An Eternal Perspective Through Suffering (As Seen in the Life of Horatio Spafford)

For centuries, It Is Well With My Soul has been used to lift the downtrodden soul to the upward call of God in Christ Jesus.

The hymn is a standing favorite and go-to for many in the midst of crisis and, according to 2 Corinthians 1:3-4, it was writer Horatio Spafford’s own agony that equipped him to minister so directly to others in theirs.

Blessed be the God and Father of our Lord Jesus Christ, the father of mercies and God of all comfort, who comforts us in all our affliction, so that we may be able to comfort those who are in any affliction, with the comfort with which we ourselves are comforted by God.

Anna and Horatio Spafford.

THROUGH THE FIRE

Born in 1828 in Troy, New York, Spafford later settled in Chicago where he met and married his wife, Anna. In the late 1860s, Spafford was a prominent attorney who acquired substantial wealth through real estate investments along the Lake Michigan shoreline.

Those investments, however, turned to ash during the Great Chicago Fire of 1871, resulting in significant financial loss for the Spaffords.

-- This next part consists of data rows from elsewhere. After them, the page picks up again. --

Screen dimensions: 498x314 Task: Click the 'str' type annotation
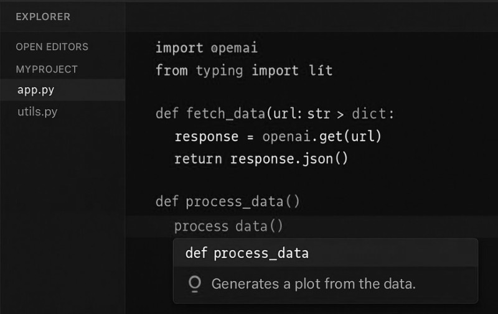point(319,114)
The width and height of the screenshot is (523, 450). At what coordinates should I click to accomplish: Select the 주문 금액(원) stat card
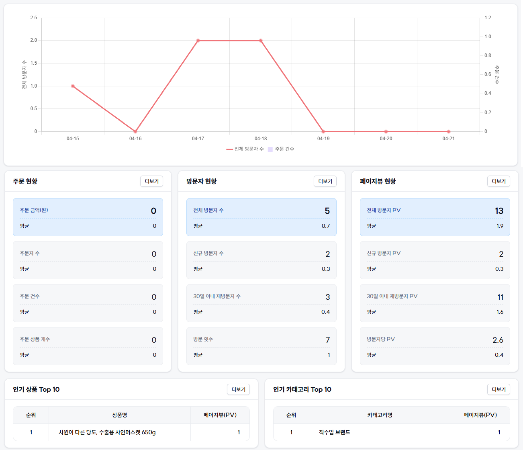click(x=88, y=217)
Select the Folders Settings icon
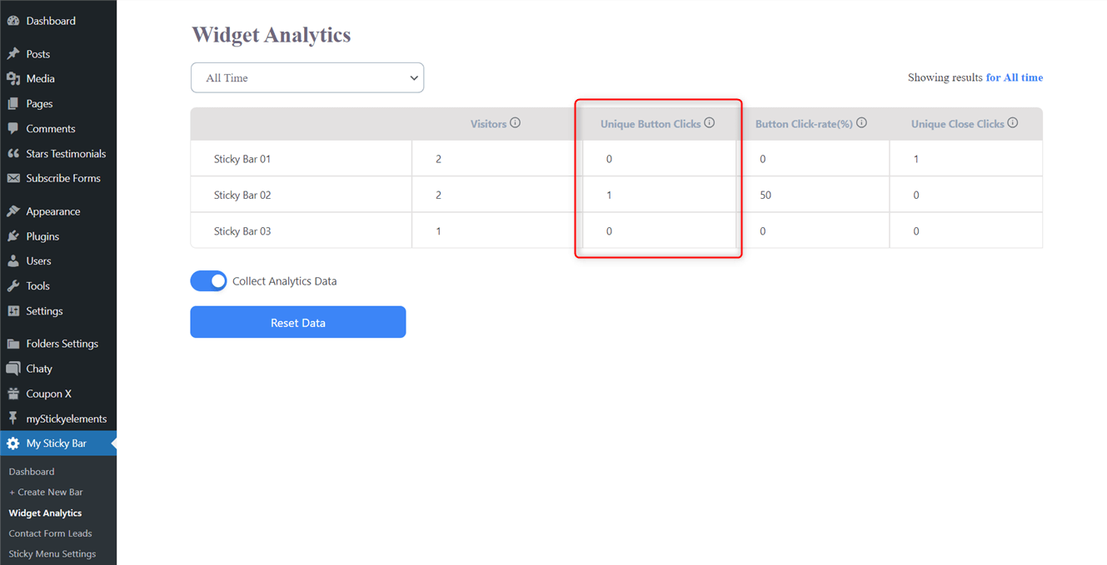 [12, 343]
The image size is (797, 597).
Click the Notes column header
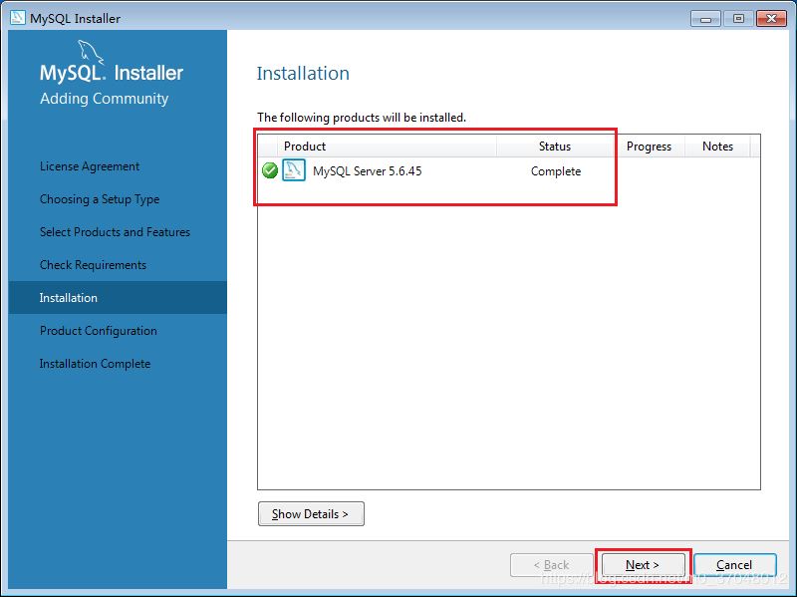click(x=717, y=147)

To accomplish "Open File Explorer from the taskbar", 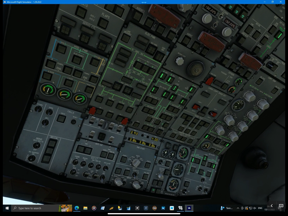I will click(86, 208).
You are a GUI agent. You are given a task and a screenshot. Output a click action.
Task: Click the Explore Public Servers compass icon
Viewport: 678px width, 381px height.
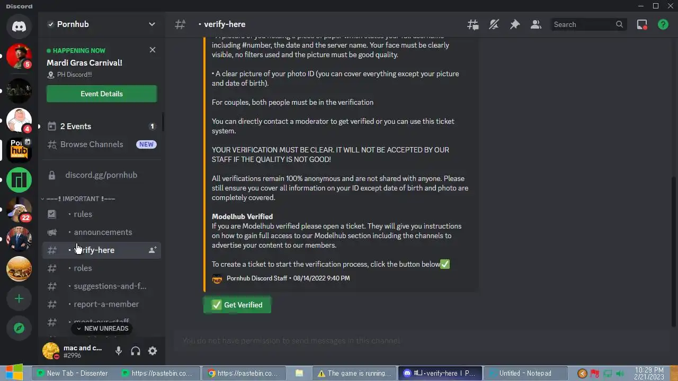pos(19,328)
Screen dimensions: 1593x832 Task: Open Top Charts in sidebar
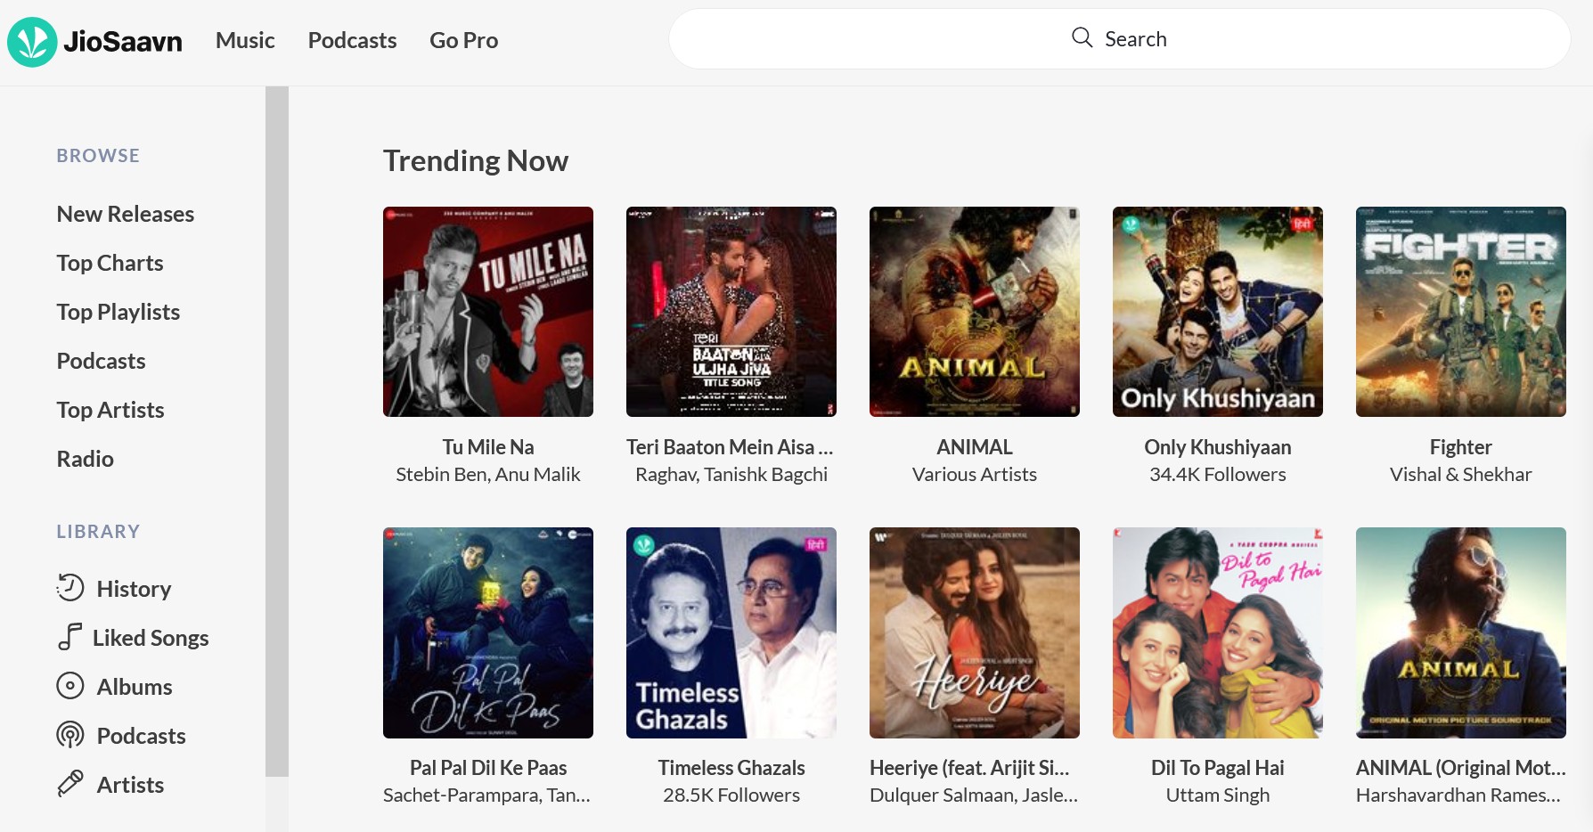pos(110,263)
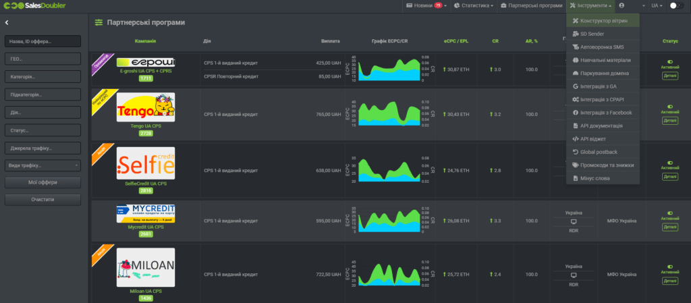The width and height of the screenshot is (691, 303).
Task: Click the Tengo ECPC/CR chart
Action: pos(387,113)
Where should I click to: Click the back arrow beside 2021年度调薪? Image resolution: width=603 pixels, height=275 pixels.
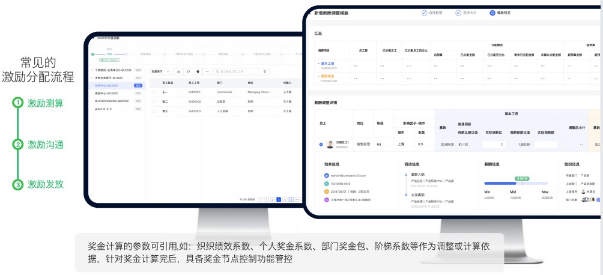[93, 38]
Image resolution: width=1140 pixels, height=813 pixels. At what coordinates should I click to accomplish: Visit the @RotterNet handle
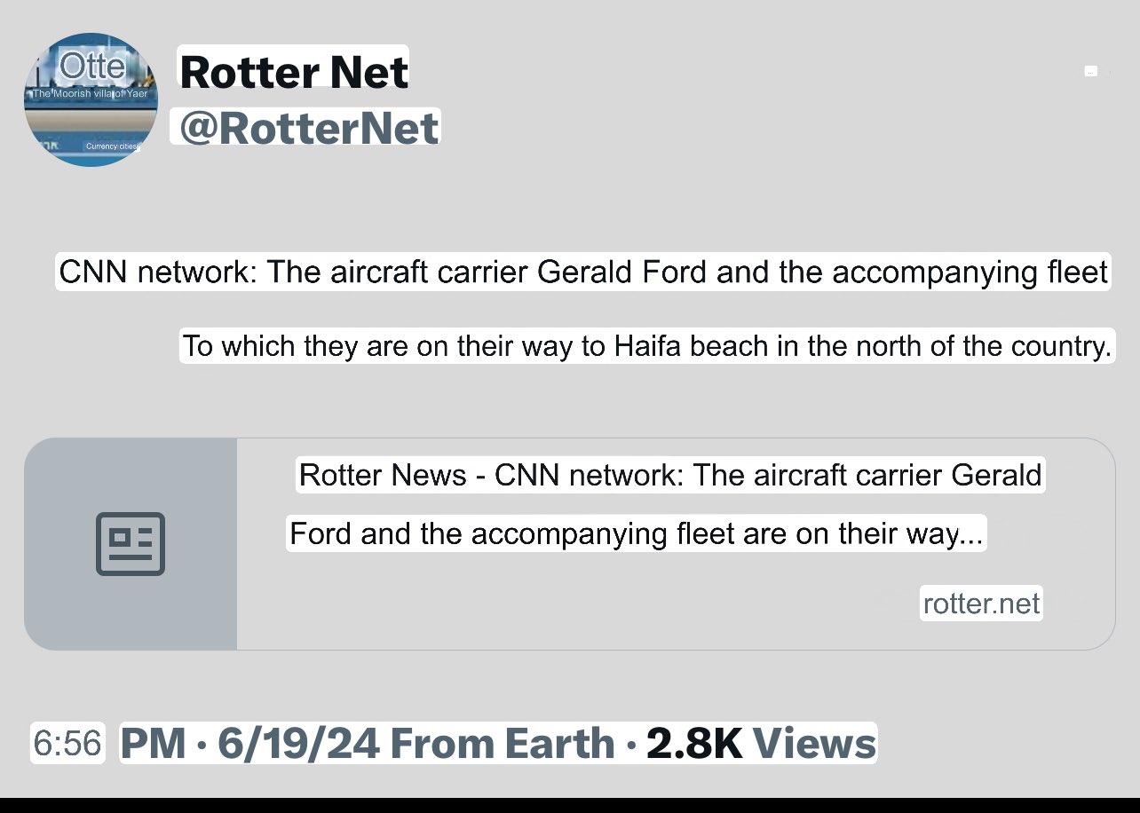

Two years later, the business and investments were reestablished and Spafford planned for his family a European holiday to coincide with their friend D. L. Moody’s speaking engagement in France. At the last minute, Spafford was detained on business so he sent his wife Anna and their four small daughters ahead to Paris aboard the French luxury liner S.S. Ville du Havre.

THROUGH THE FLOOD

Around 2 a.m. on November 22, 1873, the steamship was hit by the iron-hulled Scottish sailing vessel Loch Earn. The Ville du Havre broke in two and sank within 12 minutes. Out of 283 passengers, 57 were saved.

According to reports, Anna Spafford was found unconscious and floating on a piece of debris. She was rescued taken by vessel to Cardiff, Wales, where she cabled Horatio in Chicago with the words, “Saved alone. What shall I do…”

On the voyage to meet Anna in Paris, Horatio was summoned to the Captain’s cabin, where he was told they were passing over the place where the Ville du Havre sank and his daughters drowned. It is said he returned to his cabin and there penned the words we now sing through the fires, floods, and victories of our own lives.

When peace like a river,
Attendeth my way,
When sorrows like sea billows roll
Whatever my lot,
Thou hast taught me to say
It is well, it is well, with my soul

Out of unimaginable tragedy came the words that have become one of the most treasured and influential hymns of all time.

WHY IS THIS SONG SO MEANINGFUL?

Turbulent waves of anguish and grief have been stilled with the peace-producing words of It Is Well With My Soul as the lyrics push the heart to rest in God’s sovereignty though “sorrows like sea billows roll.” Why is it so meaningful?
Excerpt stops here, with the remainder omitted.